Writing / Notes June 1, 2026

EV Charging Infrastructure

EV charging's real bottleneck is the utility connection, not the power. Opportunities live in tapping spare capacity.

  • climate-tech
  • ev-charging
  • electrification

About 30–42 million chargers will be needed by 2030 to support the adoption of EVs. One of the primary challenges in deploying more chargers is the installation process. Any activity which requires plugging into the energy grid normally comes with lengthy permitting processes. And there is often additional scrutiny and delays from utilities in ensuring they have capacity to safely provide the required kilowatts.

To better understand this problem from the lens of founders actively solving for it everyday, we spoke with Tiya (COO @ itselectric) and Zak (CEO @ ChargeLab). Both pointed towards understanding and utilizing the existing energy capacity in the built environment.
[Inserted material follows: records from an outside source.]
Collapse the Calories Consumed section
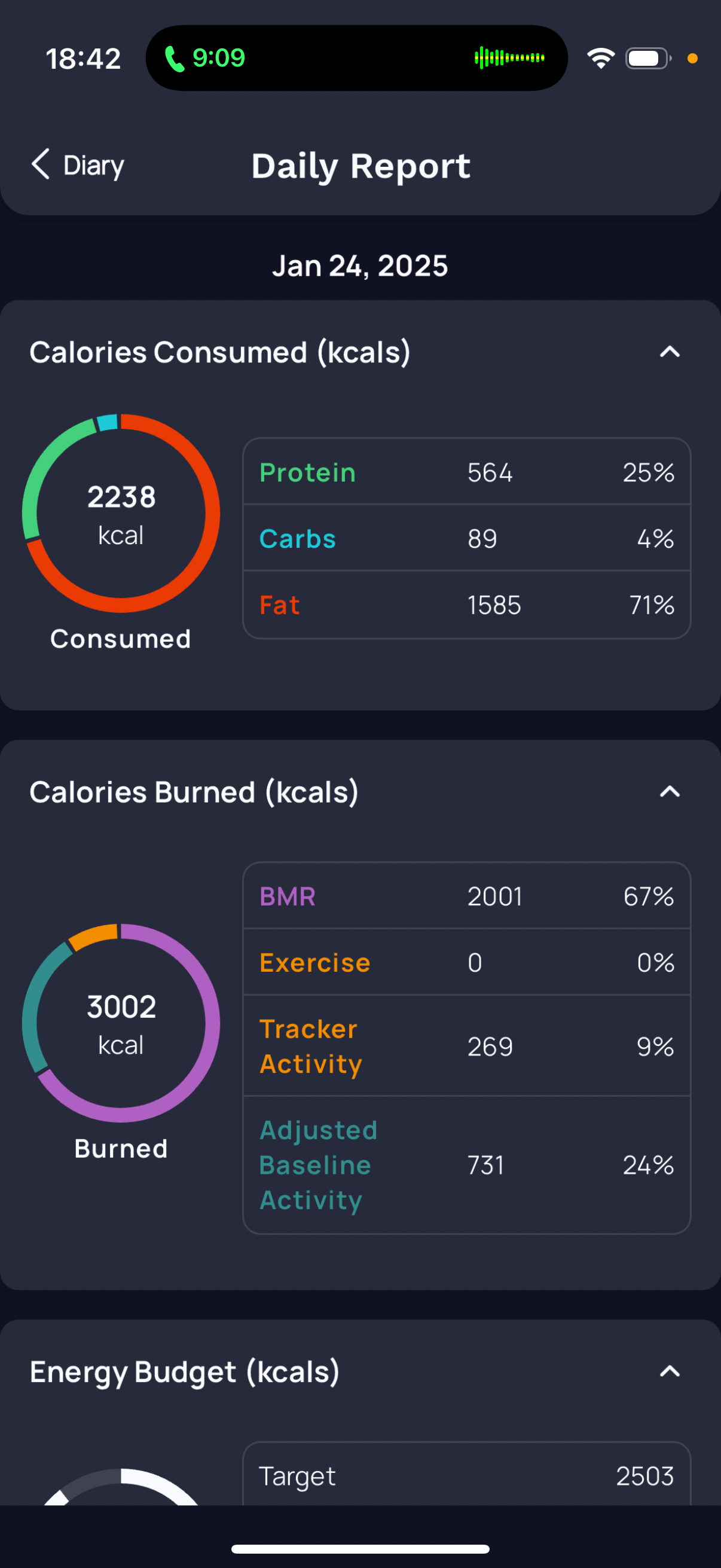pos(669,352)
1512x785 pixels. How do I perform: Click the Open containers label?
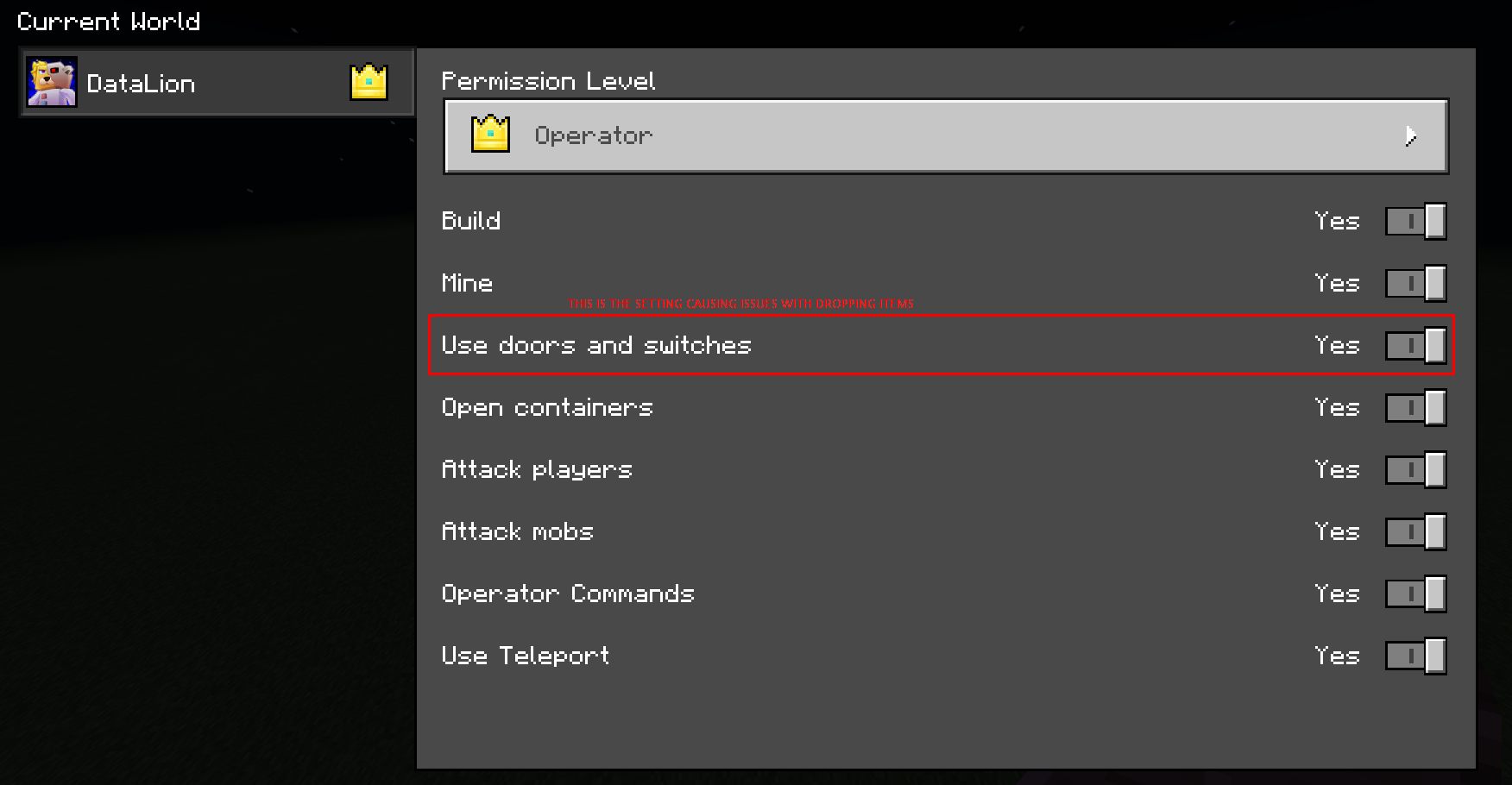(x=546, y=408)
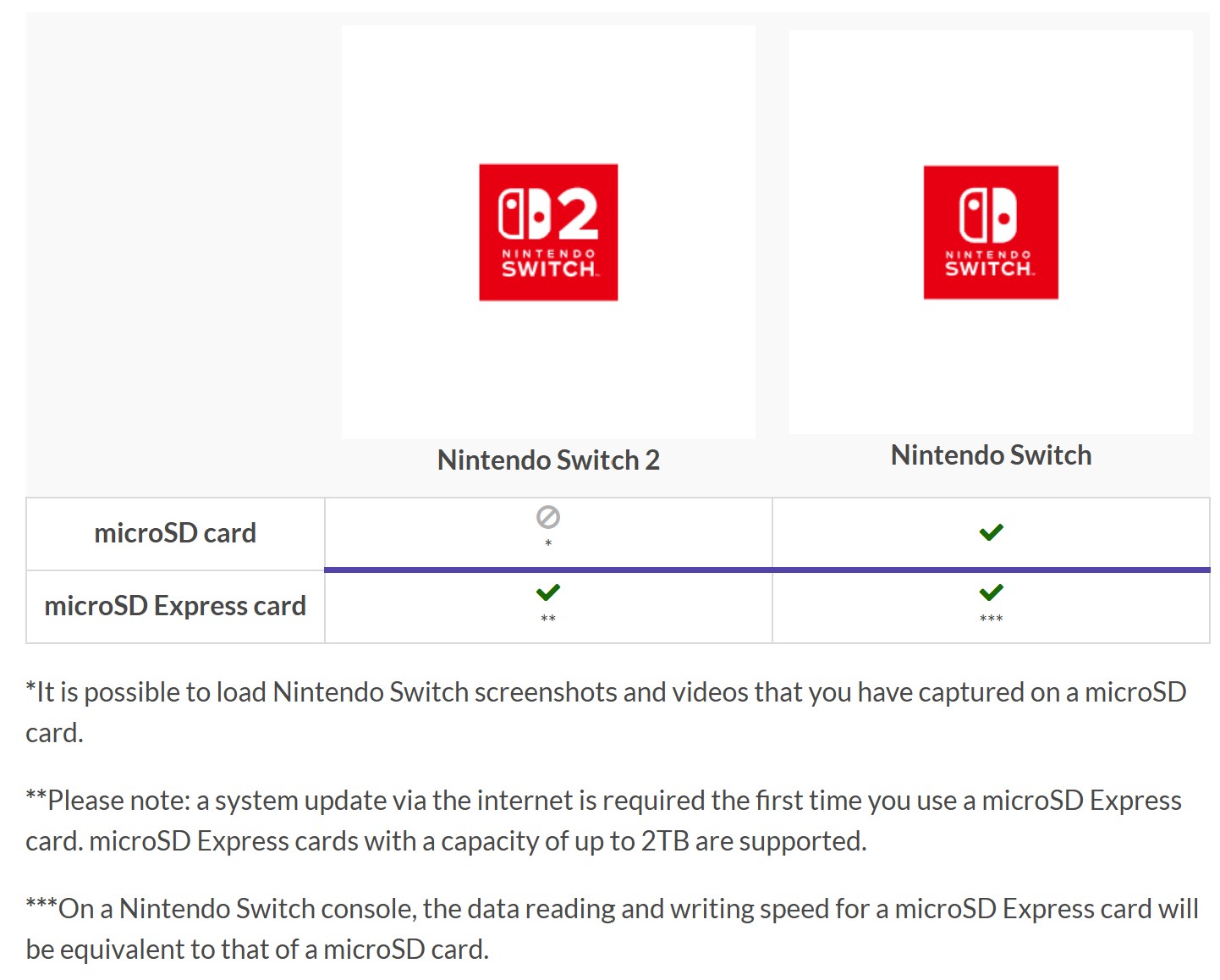
Task: Click the "microSD card" row header
Action: [175, 533]
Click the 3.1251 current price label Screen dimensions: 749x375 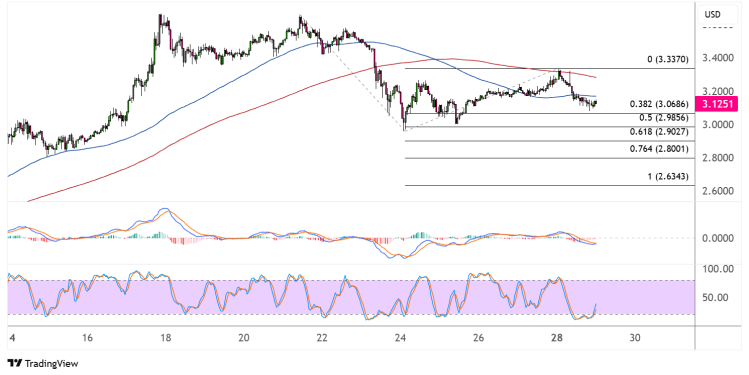[717, 104]
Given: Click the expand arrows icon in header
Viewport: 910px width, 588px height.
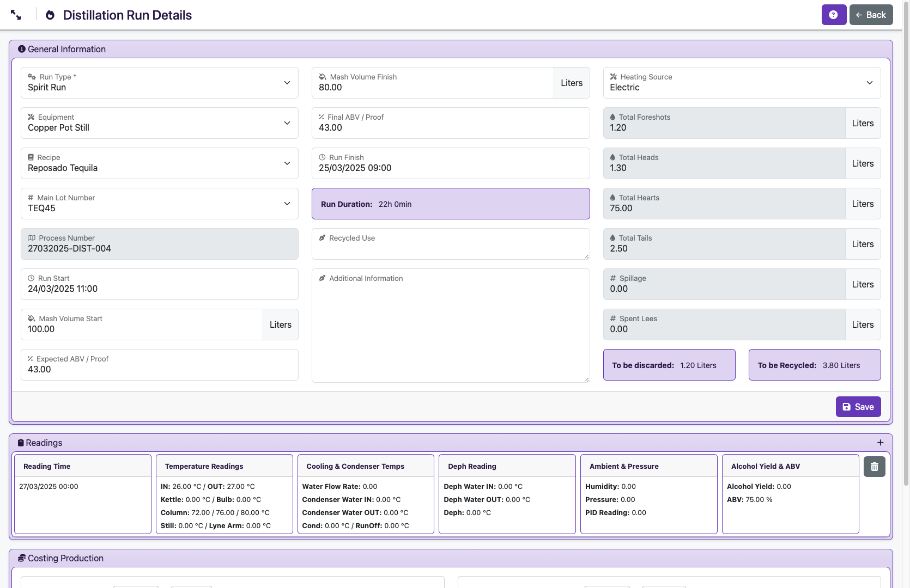Looking at the screenshot, I should click(16, 15).
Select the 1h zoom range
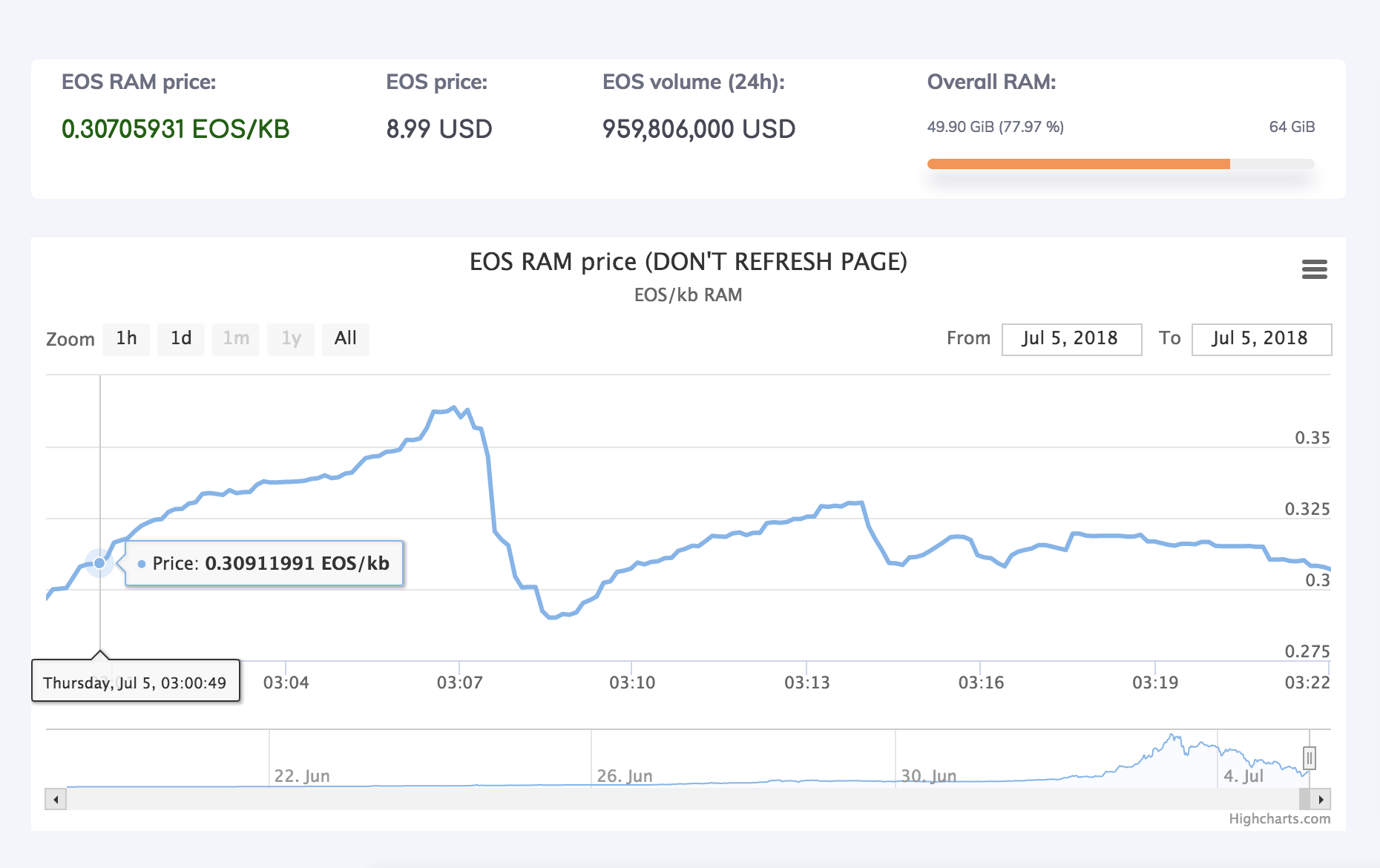Viewport: 1380px width, 868px height. (x=126, y=339)
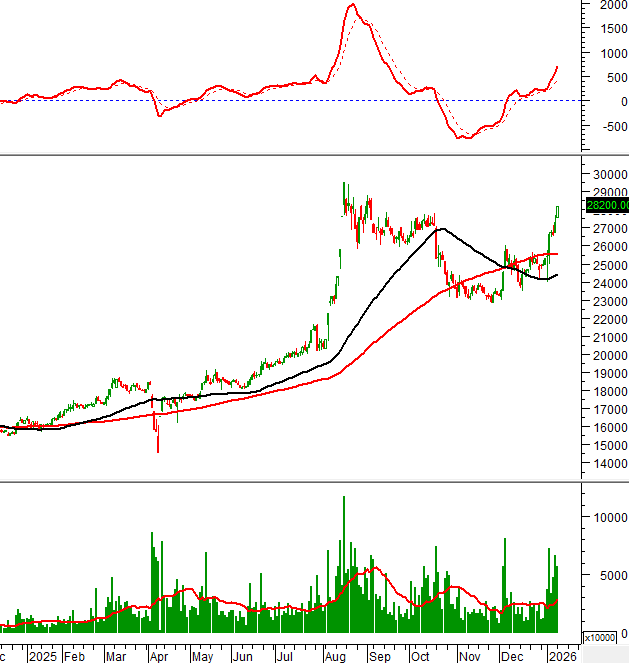This screenshot has width=629, height=663.
Task: Select the Apr month marker on time axis
Action: click(158, 657)
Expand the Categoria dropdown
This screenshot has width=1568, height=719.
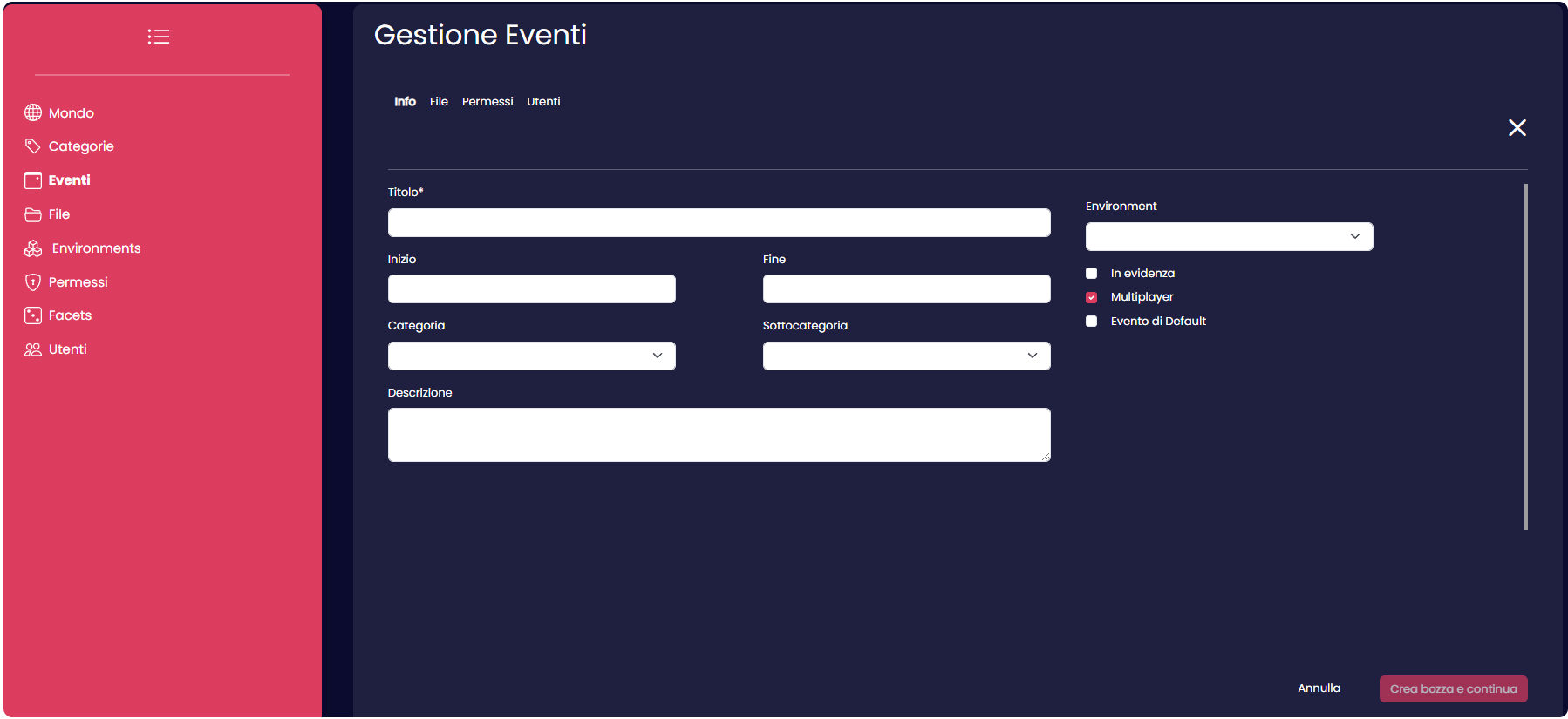(x=531, y=356)
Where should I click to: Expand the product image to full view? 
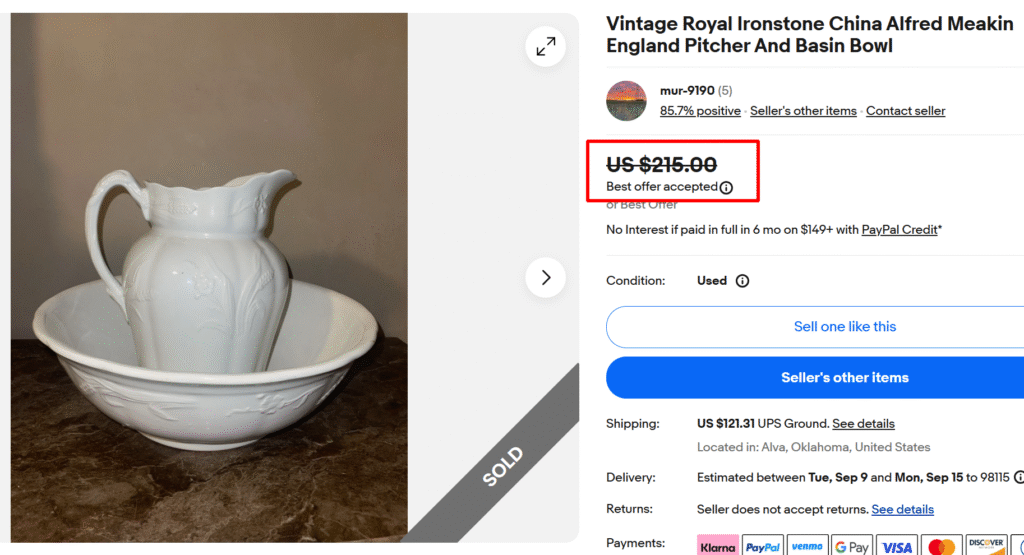pyautogui.click(x=545, y=47)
it’s electric chargers are powered directly from buildings. “Instead of pulling power from the utility, we pull our power from buildings where it is already metered at the right level,” says Tiya. “We run power directly from the spare capacity in the electric panel directly to a charger on the curbside and then that becomes a public charger.” This approach makes it’s electrics time to deploy a charger days rather than the normal months. And it has made it easier for their city government partners to begin offering L2 charging in urban environments.

ChargeLab has built a software intelligence layer to manage a charging portfolio. This helps chargepoint owners get more out of a limited energy profile. “It enables a building that only has enough power for 10 EVs to install 50 chargers and use our software to do load balancing,” says Zak. This is especially important for condos and office buildings which were not designed to house the equivalent of 50 additional appliances on their energy load.